In Holiday v. Johnston, 313 U.S. 342, 349, 550, 61 S.Ct. 1015, 85 L.Ed. 1392, the Supreme Court held that a prisoner, while serving a valid sentence, cannot by habeas corpus petition successfully attack a second sentence for the same offense timed to begin at the end of the first, although it was necessary that the second sentence be vacated before he could apply for parole under the first. The remedy prescribed for the prisoner was an application for vacation of the sentence and for resentence in conformity with the statute under which he had been adjudged guilty.
In McNally v.
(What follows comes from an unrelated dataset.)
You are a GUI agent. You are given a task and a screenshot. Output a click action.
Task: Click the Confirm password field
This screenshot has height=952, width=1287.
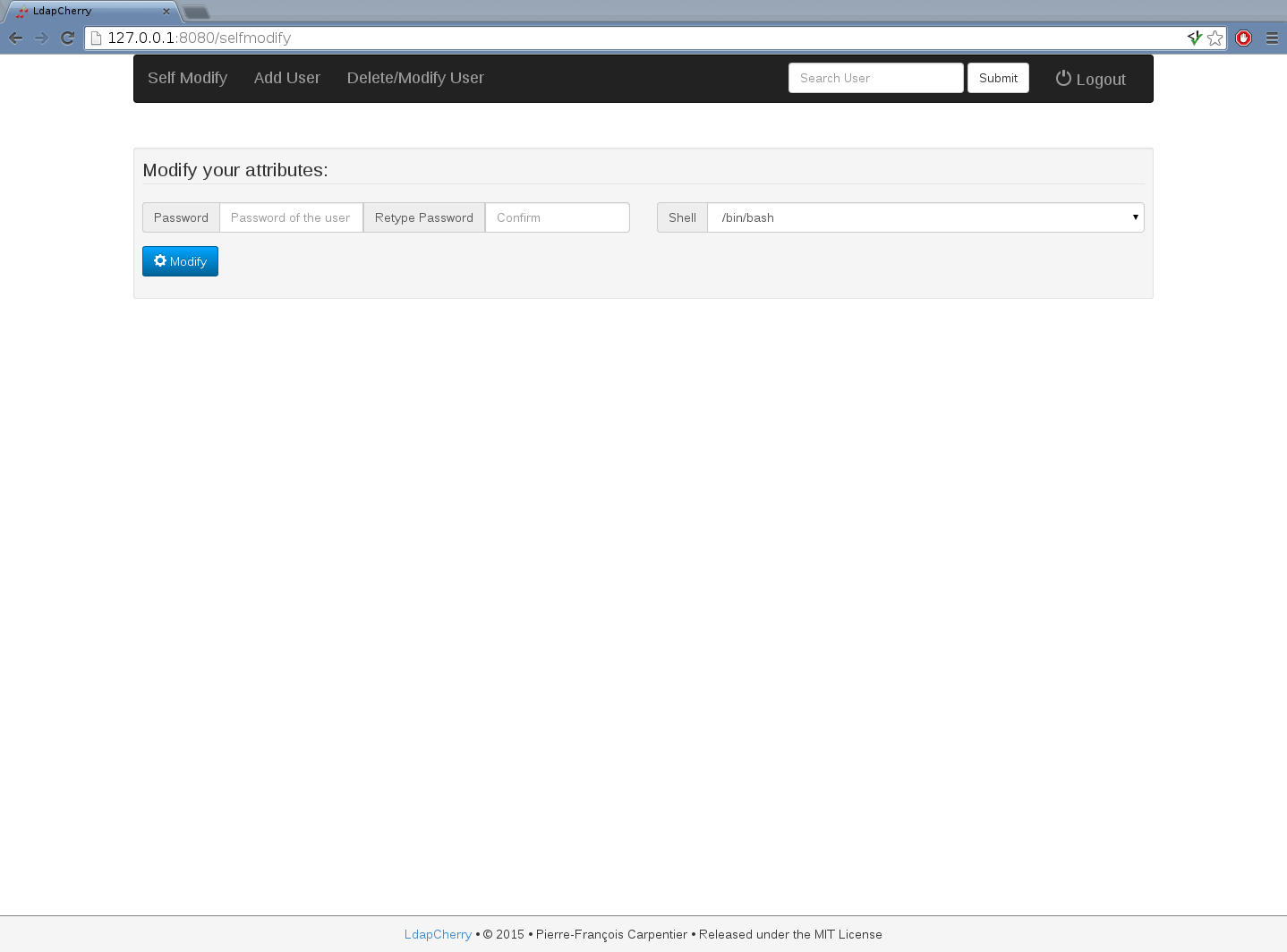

Hill, supra, 293 U.S. at pages 138, 139, 55 S.Ct. at page 27, 79 L.Ed. 238, Mr. Justice (now Chief Justice) Stone said: "Considerations which have led this Court to hold that habeas corpus may not be used as a writ of error to correct an erroneous judgment of conviction of crime, but may be resorted to only where the judgment is void because the court was without jurisdiction to render it, Ex parte Watkins, supra, [3 Pet.] 203, [ 7 L.Ed. 650;] Knewel v. Egan, 268 U.S. 442, 445, 447, [ 45 S.Ct. 522, 69 L.Ed. 1036,] lead to the like conclusion where the prisoner is lawfully detained under a sentence which is invalid in part. Habeas corpus may not be used to modify or revise the judgment of conviction. Harlan v. McGourin, 218 U.S. 442, [ 31 S.Ct. 44, 54 L.Ed. 1101, 21 Ann.Cas. 849;] United States v. Pridgeon, 153 U.S. 48, 63, [ 14 S.Ct. 746, 38 L.Ed. 631.] Even when void, its operation may be stayed by habeas corpus only through the exercise of the authority of the court to remove the prisoner from custody. That authority cannot be exercised where the custody is lawful."
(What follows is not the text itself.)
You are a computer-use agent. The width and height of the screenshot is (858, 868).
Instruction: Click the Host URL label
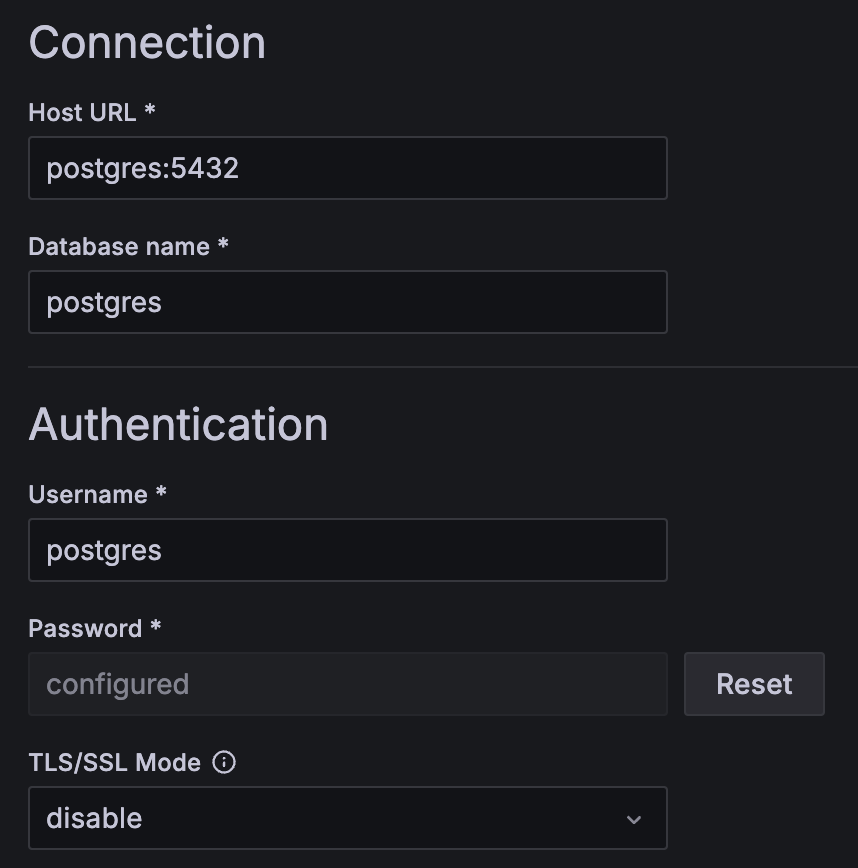click(x=82, y=113)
It was decided in this circuit many years ago that a sentence of imprisonment to commence upon the expiration of a preceding sentence is not uncertain because Acts of Congress granted "good-time" credit on their sentences to convicts chargeable with no misconduct during incarceration. Howard v. United States, 6 Cir., 75 F. 986, 34 L.R.A. 509.
Where a petitioner for a writ of habeas corpus urged that the designation of jail sentences instead of penitentiary sentences had deprived him of certain good-conduct credits and parole rights, the Court of Appeals for the Ninth Circuit held that, the sentences being within the lawful discretion of the district court, the fact that a different form of sentence would have given the petitioner the advantages mentioned was not pertinent to the review. Roselle v. Breshears, 9 Cir., 35 F.2d 934, 935. So the argument of appellant, built upon the hypothesis of his deprival of the benefit of good-behavior credits upon his term of imprisonment, must also fall. Biddle v. Hall, 8 Cir., 15 F.2d 840, cited by appellant, is not in point.
The motion in arrest of judgment is so lacking in merit as to be undeserving of discussion.
The order of the District Court denying appellant relief under his petition for a writ of habeas corpus and overruling his motion in arrest of judgment is affirmed.